=== ASSIGNMENT ===
Please reproduce all entries word for word, leaving every image behind.

[Stored items]
= Beginning of Section =

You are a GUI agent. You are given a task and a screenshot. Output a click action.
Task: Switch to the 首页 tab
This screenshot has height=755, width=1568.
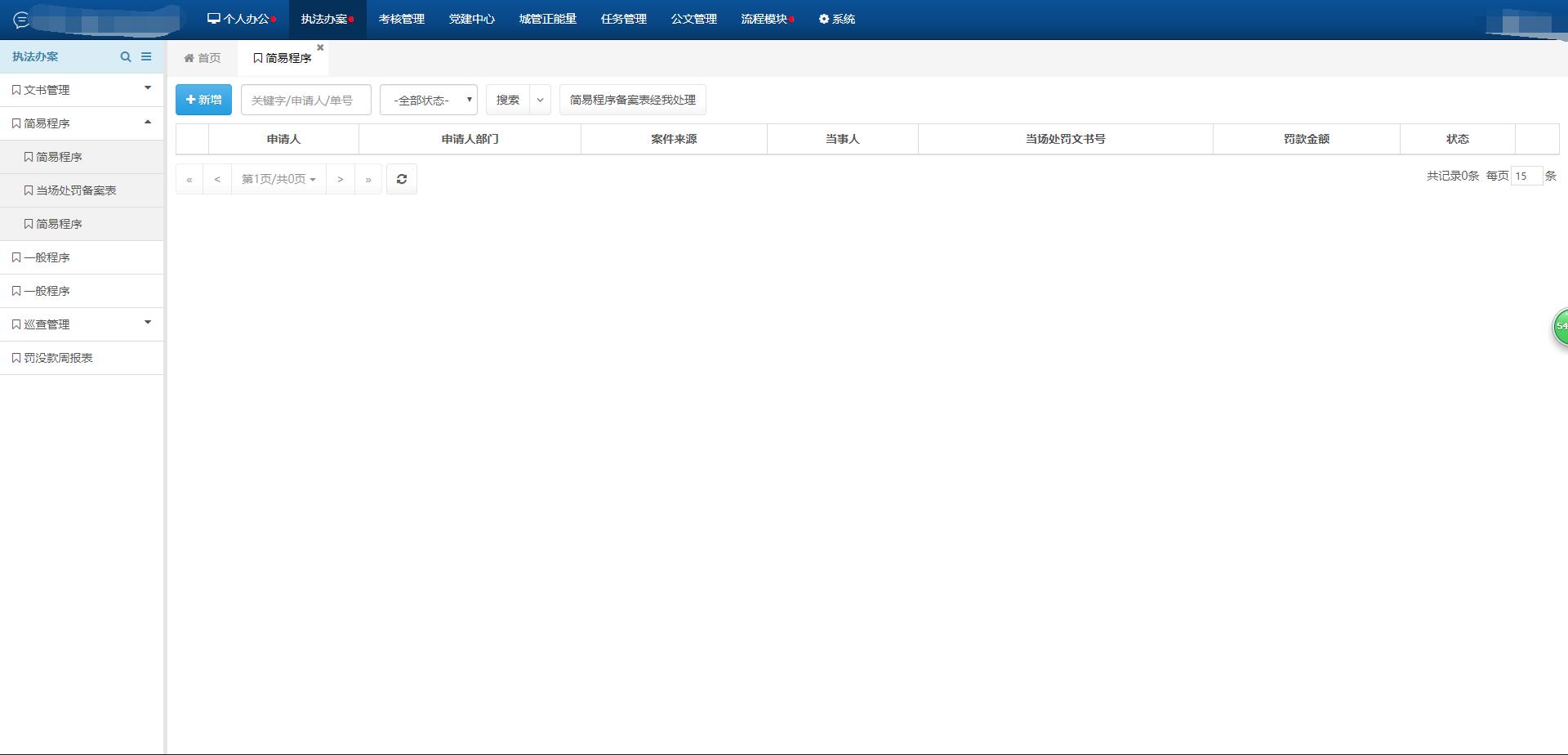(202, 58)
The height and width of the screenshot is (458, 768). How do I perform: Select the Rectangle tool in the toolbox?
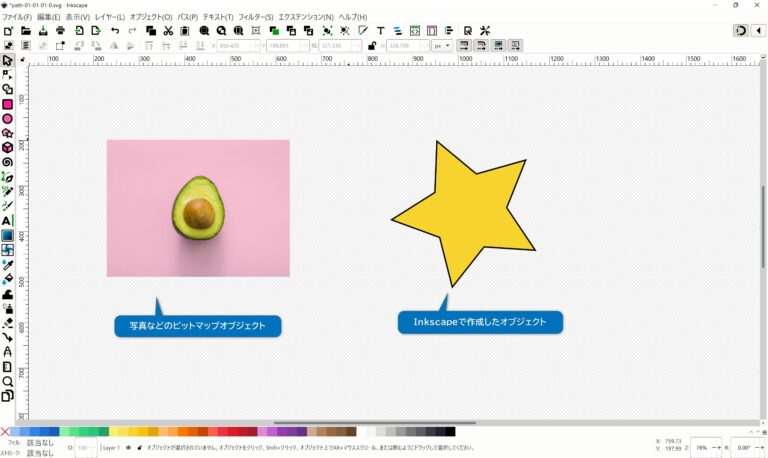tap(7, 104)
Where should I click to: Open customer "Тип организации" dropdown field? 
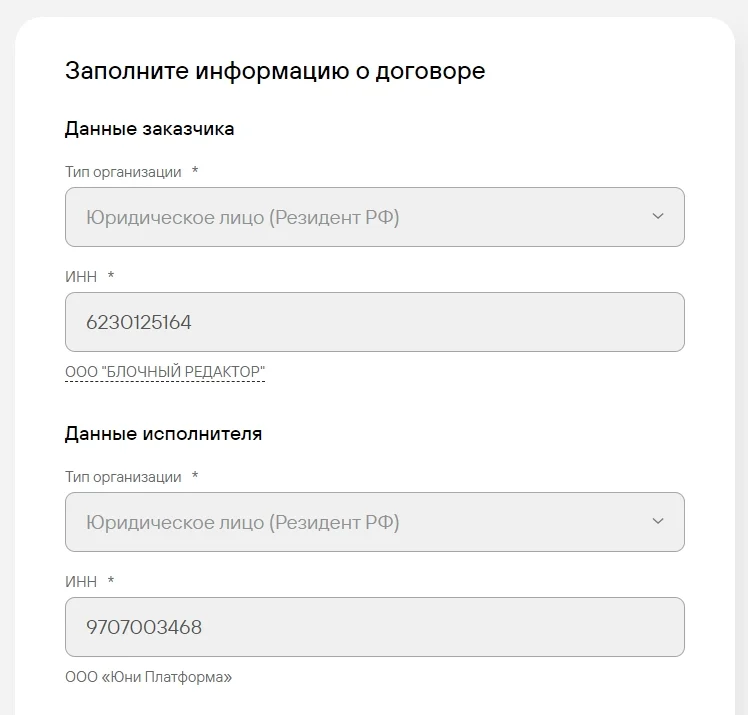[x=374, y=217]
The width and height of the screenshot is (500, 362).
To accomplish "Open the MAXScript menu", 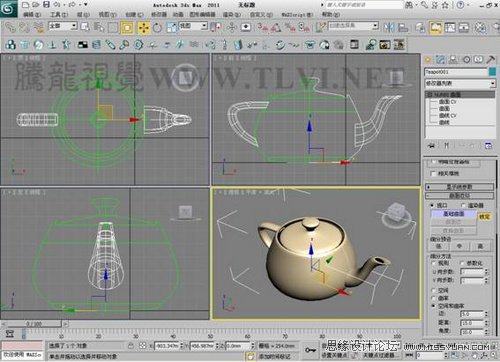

= End of Section =

=== REPLY ===
You are a GUI agent. You are given a task and a screenshot. Output a click action.
Task: Switch to the 首页 tab
This screenshot has height=755, width=1568.
(202, 58)
The height and width of the screenshot is (458, 768). How do I perform: Select the Rectangle tool in the toolbox?
tap(7, 104)
Where should I click to: Open customer "Тип организации" dropdown field? 
[x=374, y=217]
The width and height of the screenshot is (500, 362).
To accomplish "Open the MAXScript menu", 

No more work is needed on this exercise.